March 14, 2015

A Constitution for a Seastead?

Do you theorize about the laws that will govern seasteads? We invite you to share your insights on our forum.

Several legal scholars have designed what they consider to be the best possible legal system and solicited The Seasteading Institute to instantiate their vision on a floating city.

One of the more completely developed systems is called Las Portadas, and its author John Frederic Kosanke seeks input and guidance from legal scholars and and theorists.



Kosanke, author of Instead of Politics: (Civilization 101), has conceived a fully privatized system of justice dubbed RTR “Restitution Transfer and Recoupment,” developed a legal framework for Aquia – a sovereign free nation to encompass a variety of seasteads – revised Spencer MacCallum’s master lease (originally commissioned for Stiefel’s Atlantis) to be used for multiple tenant seasteads and oceangoing vessels underwritten by Las Portadas, penned a Declaration of Autonomy for lease or transfer of title to territories and aquatories from existing nation states, and detailed a CitSOP (citizen stock ownership plan) for the buyout of existing countries by their citizens – originally for Doug Casey’s plan for Aristide’s Haiti.
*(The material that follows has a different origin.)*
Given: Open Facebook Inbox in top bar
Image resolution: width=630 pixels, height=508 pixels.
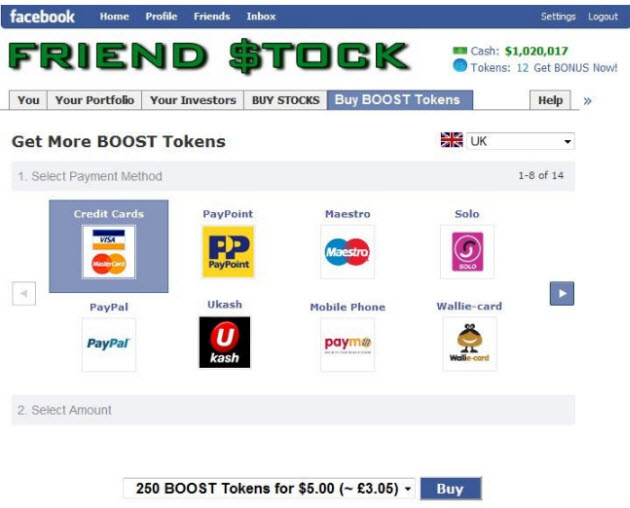Looking at the screenshot, I should [261, 16].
Will Las Portadas work? We have no idea. Patri Friedman wrote, “Seasteading is not about imposing specific policies; it’s about resetting the parameters of progress. We want to enable many groups of social entrepreneurs to create many new societies, each of which creates laws in a different way.”

Join the discussion about what kind of societies we would like to see at sea.

John says, “I welcome comments and suggestions on the Seasteading wiki’s discussion pages for all of the linked articles. Typographical edits can be made directly on the wiki, and suggested wording and comments can be made on the respective discussion pages. I am looking forward to a fruitful `constitutional convention’.”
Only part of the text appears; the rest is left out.